What makes the Northern Lights?


They’re often dancing across the sky while many of us are fast asleep. Some of us are lucky enough to catch the Northern Lights. But have you ever wondered why these spectacular light displays happen? It’s actually not as complicated as you may think.

The earth has a natural magnetic field surrounding it. It’s the weakest at the poles. Charged protons and electrons are emitted from the sun… this is the solar wind. These particles will follow the magnetic field until they get to the weakest points at the poles. When the electrons collide with various molecules in the atmosphere, they create those magnificent colors.

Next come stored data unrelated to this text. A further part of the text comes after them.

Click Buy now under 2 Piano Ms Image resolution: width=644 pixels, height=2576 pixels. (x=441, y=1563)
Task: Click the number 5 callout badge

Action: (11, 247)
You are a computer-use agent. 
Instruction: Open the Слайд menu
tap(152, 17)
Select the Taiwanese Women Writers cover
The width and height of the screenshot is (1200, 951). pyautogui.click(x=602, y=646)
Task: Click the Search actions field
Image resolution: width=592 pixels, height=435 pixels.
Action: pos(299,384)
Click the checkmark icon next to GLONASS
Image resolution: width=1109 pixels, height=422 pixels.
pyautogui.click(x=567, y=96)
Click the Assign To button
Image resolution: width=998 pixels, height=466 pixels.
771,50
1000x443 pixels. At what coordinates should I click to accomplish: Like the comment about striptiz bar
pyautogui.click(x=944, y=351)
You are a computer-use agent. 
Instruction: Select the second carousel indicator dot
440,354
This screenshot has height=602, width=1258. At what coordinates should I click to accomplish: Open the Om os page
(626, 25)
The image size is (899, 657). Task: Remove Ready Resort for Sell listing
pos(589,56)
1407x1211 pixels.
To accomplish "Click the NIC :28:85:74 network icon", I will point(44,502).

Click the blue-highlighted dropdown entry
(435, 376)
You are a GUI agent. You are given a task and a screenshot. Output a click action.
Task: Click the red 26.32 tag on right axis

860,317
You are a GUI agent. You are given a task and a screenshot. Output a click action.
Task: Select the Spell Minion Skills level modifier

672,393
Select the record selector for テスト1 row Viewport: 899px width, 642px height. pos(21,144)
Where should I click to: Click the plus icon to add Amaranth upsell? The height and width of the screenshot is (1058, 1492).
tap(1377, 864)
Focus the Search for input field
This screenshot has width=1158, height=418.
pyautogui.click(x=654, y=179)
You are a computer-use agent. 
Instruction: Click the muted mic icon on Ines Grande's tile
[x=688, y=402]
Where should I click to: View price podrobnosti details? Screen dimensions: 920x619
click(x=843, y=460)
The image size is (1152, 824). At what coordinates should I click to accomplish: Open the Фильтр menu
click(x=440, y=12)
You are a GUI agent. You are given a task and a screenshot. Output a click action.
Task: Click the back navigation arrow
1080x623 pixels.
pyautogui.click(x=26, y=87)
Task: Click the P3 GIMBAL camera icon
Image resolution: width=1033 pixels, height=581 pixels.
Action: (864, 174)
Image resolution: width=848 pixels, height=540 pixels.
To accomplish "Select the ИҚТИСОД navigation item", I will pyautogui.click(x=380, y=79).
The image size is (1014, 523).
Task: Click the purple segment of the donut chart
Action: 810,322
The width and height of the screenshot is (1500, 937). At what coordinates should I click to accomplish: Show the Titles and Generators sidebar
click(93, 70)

Which molecules they collide with and at what height dictates the color. The most prominent color seen in photos recently has been green. That’s a collision with oxygen molecules anywhere from 62 to 120 miles above the surface.

These energized particles head for the earth at speeds of up to 45 million miles per hour before they collide with our atmosphere. The oldest official citing of the lights was in 2600 BC in China… but Galileo was the first to name them Aurora Borealis in 1619 AD. It wasn’t until the early 1900s that Norwegian scientist Kristian Bireland theorized that these lights were happening from electron collisions. The best places to see the Aurora Borealis is in northern Canada, Greenland, Iceland, Norway, and the coastal waters north of Siberia.

The lights are called Aurora Borealis in the northern hemisphere but they also happen in the southern hemisphere. They’re the Southern Lights, also known as Aurora Australis.